Case E is the most complicated. Geologically it is represented by a layer of sedimentary thickness larger that 4 km, overlying basement rocks. The conductivity of the rocks is variable for the upper 4 km, depending on the geological properties of the various sedimentary basins, whereas below 4 km the thermal conductivity was assumed to be 2.7 W/m/K no matter whether the rocks at the depths were the temperature is computed are basement or sediments. The equations involved in the computation are:

For X=0–4 km

$$ T_{4\,{\rm km}} = \frac{{Q_0 X}}{K} - A_S \frac{{X^2 }}{K}, $$

where K is variable, As=1 (in this situation X≠ S)
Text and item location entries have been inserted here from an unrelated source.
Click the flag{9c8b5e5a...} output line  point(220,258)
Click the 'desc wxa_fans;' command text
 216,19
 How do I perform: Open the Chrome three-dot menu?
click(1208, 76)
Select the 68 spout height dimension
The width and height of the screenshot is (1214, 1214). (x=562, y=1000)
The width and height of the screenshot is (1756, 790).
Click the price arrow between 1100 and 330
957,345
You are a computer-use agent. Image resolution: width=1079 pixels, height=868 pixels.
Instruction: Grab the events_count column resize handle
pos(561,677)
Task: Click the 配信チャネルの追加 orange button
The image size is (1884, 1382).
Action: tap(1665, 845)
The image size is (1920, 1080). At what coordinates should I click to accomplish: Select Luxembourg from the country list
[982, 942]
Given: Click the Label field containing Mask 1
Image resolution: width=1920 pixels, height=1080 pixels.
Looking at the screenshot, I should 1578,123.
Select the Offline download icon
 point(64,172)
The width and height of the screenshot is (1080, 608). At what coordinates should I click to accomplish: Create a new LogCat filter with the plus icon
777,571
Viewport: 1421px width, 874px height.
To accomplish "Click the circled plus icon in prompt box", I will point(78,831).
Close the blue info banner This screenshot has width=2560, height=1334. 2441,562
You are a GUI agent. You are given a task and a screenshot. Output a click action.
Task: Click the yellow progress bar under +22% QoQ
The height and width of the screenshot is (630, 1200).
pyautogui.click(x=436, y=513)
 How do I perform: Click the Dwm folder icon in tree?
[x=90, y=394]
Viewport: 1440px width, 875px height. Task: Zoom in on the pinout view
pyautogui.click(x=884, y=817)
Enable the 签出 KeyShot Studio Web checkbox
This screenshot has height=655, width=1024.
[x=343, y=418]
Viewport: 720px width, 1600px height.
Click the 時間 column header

For X=4 To S km (S being the bottom of sediments)

$$ T_S = T_{4\,{\rm km}} + \frac{{Q_0 - 4A_S }}{K} - A_S \frac{{X^2 }}{K}, $$

where K=2.7 W/m/K

For X>S

$$ T = T_S + \frac{{Q_m }}{K} - A_b b^2 \frac{{1 - e^{-(\frac{{X - S}}{b})} }}{K}, $$

where b is variable (b=13−S).

Figure A.1.

Thermal conductivity and radioactivity models for temperature calculation.